Yunan mitolojisindeki, on yıl süren meşhur Titanlar savaşı, Tesalya ovasında Olimpos Dağı’ nın eteklerinde geçiyor. Dev kaya parçalarının havada uçuştuğu bir savaş. Kazanan evrenin hakimi olacak. Sala dei Giganti‘nin tavanında bu savaşı resmeden bir fresko bulunmaktadır. İtalyan ressam Giulio Romano tarafından yapılmıştır.
Zeus ve kardeşleri, Titanları yenerek savaşın galibi olurlar. Evrenin kontrolünü ele geçirirler. Titanları da yeraltına sürgün ederek oraya hapsederler. Kraliyer tahtını Olimpos Dağının zirvesine kurarlar ve evreni buradan yönetmeye başlarlar.
Hephaistos, Olimpos Dağı’nın korunaklı sarp geçidine bir saray inşaa eder. Bronz temel üzerinde taştan bir saray yapılır. Yerler altın ve değerli taşlarla kaplanır. Zeus, tahtını Stefani zirvesine yerleştirir. Altın avlusunda tanrılar konseyi toplanır, eğlenceler düzenlenir.
Raphael, Olimpos dağının zirvesindeki bu hayatı Roma’da Villa Farnesina’nın duvarına yaptığı freskoda resmetmiştir.

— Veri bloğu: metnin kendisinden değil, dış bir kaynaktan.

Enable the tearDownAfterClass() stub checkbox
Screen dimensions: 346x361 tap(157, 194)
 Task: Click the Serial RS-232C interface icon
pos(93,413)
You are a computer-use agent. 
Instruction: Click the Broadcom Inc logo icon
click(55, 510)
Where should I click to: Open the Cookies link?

Olimpos dağının 3000 metreye kadar yükseliyor. Dağın zirvesi yılın büyük bir kısmı bulutlarla ve karla kaplanıyor. Aşağıda yaşayan halkın göremediği, ulaşamadığı bir zirve. Antik Yunanda Zeus’un tahtının bu dağın zirvesinde olduğuna inanılırdı.
Sadece Yunan mitolojisinde değil, diğer mitolojilerde de dağlar büyük önem arzediyor.
Farklı kültürlerde kutsal olduğuna inanılan bazı dağlar:
Fuji Dağı, Japonlar için kutsal sayılıyor.
And dağları… Peru’da İncalar, bu dağların zirvesinde kurbanlarını adarlardı.
Meru dağı… Himalayalar. Bu dağın Hint inanışlarının merkezinden yükseldiğine inanılıyor.